Ex-Microsoft Execs Fund Wireless Startups

SAN FRANCISCO (06/12/2000) - Three months ago, a group of former top Microsoft Corp. executives started a venture capital firm to foster what they believed to be "the next big thing" -- wireless technology. Now, that firm, Ignition Corp., has put its money where its mouth is, by announcing Monday that it has taken a US$13 million stake in an e-mail management product for cell phone users.

The funds go to etrieve Inc., a Portland, Oregon-based startup which is releasing its flagship M3 (mobile message management) service that allows users of wireless phones to access, listen to and respond to their e-mail.

Taking a stake in etrieve is the first of as many as 20 investments Ignition plans to make over the next three years with the $140 million they have raised among themselves and through contributions from Softbank Corp. and Madrona Venture Group, Jonathan Roberts, Ignition marketing director and a former 13-year veteran of Microsoft, said Friday in a phone interview.

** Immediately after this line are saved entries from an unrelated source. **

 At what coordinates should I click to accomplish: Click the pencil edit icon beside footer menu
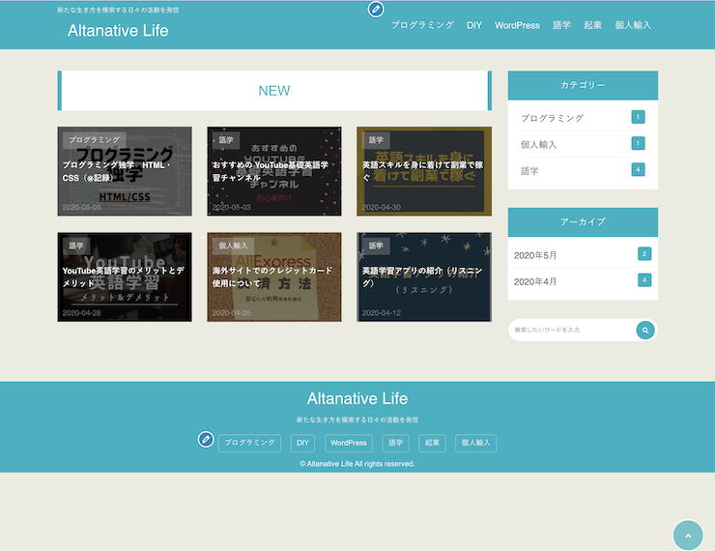click(206, 440)
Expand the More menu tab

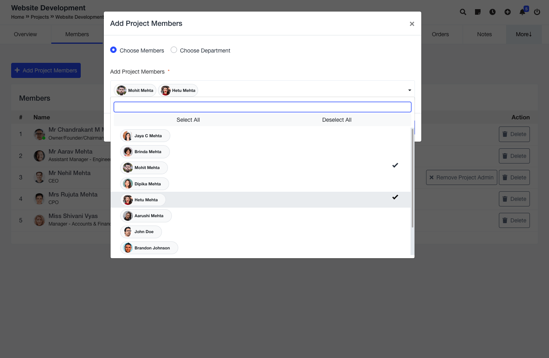coord(524,34)
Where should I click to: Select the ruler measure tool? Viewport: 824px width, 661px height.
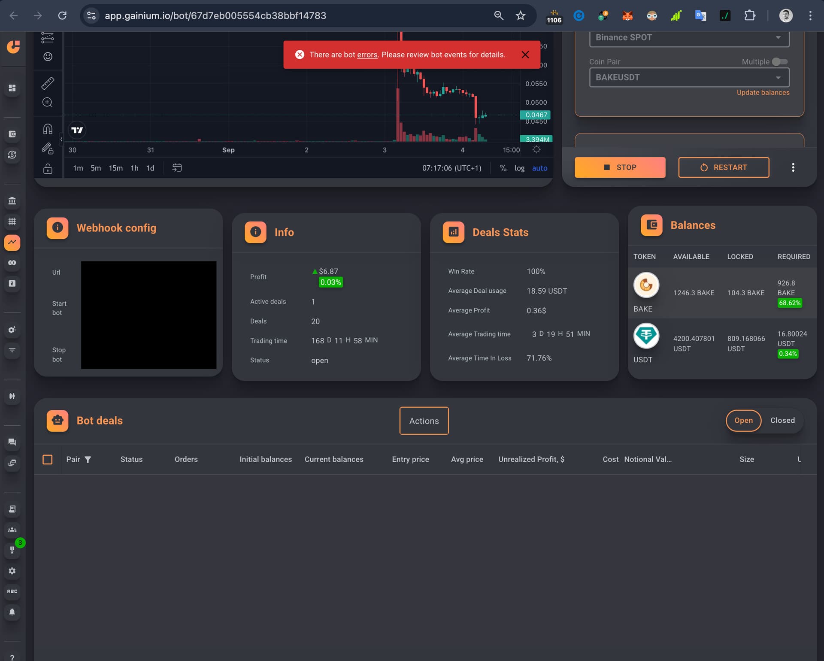48,83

Ignition founders include Microsoft alumni who participated in some of the software giant's most successful initiatives. They include:

-- Brad Silverberg, Ignition chairman and chief executive officer, who was a Microsoft senior vice president and a member of the company's nine-member executive committee, its top decision-making body. Silverberg oversaw the company's Windows operating systems business from 1990 to 1995 and directed Microsoft's Internet business.

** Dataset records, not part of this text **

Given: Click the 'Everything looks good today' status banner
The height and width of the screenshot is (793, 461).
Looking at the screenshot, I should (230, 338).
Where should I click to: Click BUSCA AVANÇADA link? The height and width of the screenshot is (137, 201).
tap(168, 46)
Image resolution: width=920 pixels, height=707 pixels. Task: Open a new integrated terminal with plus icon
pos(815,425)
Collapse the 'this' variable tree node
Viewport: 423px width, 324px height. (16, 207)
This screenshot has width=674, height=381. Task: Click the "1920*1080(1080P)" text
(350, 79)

-- Rich Tong, an Ignition marketing and business planning director, led the marketing teams for Windows, Windows NT and BackOffice at Microsoft.

-- Cameron Myhrvold, director of strategic partnerships at Ignition, was vice president of Microsoft's Internet Customer Unit.

The group also includes former executives from Nextlink Communications Inc. and from Cellular One Inc.

"Ignition is like a Microsoft graduate fellowship program for alumni making new investments," Gerry Purdy, an analyst with Mobile Insights Inc., said in a phone interview Friday.

The investment firm will focus exclusively on wireless ventures, Ignition's Roberts said. "We've had the chance to change the world a couple of times with the PC. Products like Microsoft Word and Windows NT changed the way people lived," he added.

"We all felt the same way," Roberts explained. "We asked, 'What is the next big thing?' The trend is clear -- wireless is an emerging enabling technology like the Internet."

Etrieve's M3 service uses its Wireless Interchange Engine, a software set that manages database, message store and text-to-voice technology.

M3's ability to allow users to listen to their e-mail and to respond with a voice message from a mobile device is an interesting new development in mobile wireless communications functionality, analysts said.

"This is a very useful service, a way to tap into enterprise e-mail from your cell phone without having to read it on a tiny screen," Eddie Holt, an analyst with Current Analysis Inc., said in a phone interview Friday.

M3 is available for a free 30-day trial at http://www.etrieve.com/. The service works with any phone and is immediately available for users of Microsoft Exchange or Outlook e-mail or with POP (post office protocol) 3-accessible accounts such as Mindspring Enterprises Inc., Yahoo Inc., CompuServe Interactive Services Inc., and others. Prices range from $19.95 per month to $49.95 per month.